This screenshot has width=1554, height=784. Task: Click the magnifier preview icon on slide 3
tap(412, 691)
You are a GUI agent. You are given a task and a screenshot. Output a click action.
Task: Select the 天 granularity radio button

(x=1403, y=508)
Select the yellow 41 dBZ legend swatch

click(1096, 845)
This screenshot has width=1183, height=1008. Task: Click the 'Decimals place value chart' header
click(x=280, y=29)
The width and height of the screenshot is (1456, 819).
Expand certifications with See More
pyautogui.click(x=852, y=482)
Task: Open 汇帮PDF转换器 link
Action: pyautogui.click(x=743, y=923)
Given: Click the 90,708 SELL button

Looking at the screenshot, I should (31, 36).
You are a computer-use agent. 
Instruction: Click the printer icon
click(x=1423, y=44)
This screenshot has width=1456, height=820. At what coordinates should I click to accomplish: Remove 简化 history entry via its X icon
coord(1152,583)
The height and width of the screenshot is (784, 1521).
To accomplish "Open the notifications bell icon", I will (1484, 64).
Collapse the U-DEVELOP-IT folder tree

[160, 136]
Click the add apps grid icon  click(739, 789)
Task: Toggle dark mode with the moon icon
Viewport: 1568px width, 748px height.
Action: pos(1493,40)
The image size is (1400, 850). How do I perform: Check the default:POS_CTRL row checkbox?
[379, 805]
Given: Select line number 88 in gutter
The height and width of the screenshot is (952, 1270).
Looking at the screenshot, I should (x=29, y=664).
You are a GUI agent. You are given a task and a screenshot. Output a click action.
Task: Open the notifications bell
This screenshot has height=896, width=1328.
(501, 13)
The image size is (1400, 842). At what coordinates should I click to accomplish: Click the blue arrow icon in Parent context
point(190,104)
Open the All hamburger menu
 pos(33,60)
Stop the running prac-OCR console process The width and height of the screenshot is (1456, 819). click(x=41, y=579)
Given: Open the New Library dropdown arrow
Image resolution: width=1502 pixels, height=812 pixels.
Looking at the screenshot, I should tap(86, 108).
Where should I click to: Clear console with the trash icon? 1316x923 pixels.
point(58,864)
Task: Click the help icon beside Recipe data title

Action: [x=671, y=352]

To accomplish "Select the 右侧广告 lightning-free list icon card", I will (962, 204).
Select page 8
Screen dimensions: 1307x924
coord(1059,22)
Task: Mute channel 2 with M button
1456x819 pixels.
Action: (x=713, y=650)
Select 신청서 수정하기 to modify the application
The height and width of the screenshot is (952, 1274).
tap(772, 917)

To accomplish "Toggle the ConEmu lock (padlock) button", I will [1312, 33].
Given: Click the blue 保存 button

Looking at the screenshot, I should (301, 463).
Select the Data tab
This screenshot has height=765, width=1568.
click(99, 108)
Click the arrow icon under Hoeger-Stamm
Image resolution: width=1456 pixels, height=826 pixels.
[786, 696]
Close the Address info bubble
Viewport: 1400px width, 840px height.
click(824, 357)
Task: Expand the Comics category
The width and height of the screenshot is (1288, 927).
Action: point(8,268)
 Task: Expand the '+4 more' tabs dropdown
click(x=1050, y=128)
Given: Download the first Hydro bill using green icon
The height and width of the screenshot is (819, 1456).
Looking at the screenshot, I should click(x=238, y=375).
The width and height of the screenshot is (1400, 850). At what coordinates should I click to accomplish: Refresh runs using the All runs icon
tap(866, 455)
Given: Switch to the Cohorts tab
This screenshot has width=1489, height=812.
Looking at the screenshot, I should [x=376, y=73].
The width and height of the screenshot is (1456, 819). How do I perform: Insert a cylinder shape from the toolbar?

-.-.-

> [Activity]: Read through the entries and copy each line in which "Toggle" appears.

> [Answer to this exercise]:
Task: Toggle dark mode with the moon icon
To accomplish "Toggle the ConEmu lock (padlock) button", I will [1312, 33].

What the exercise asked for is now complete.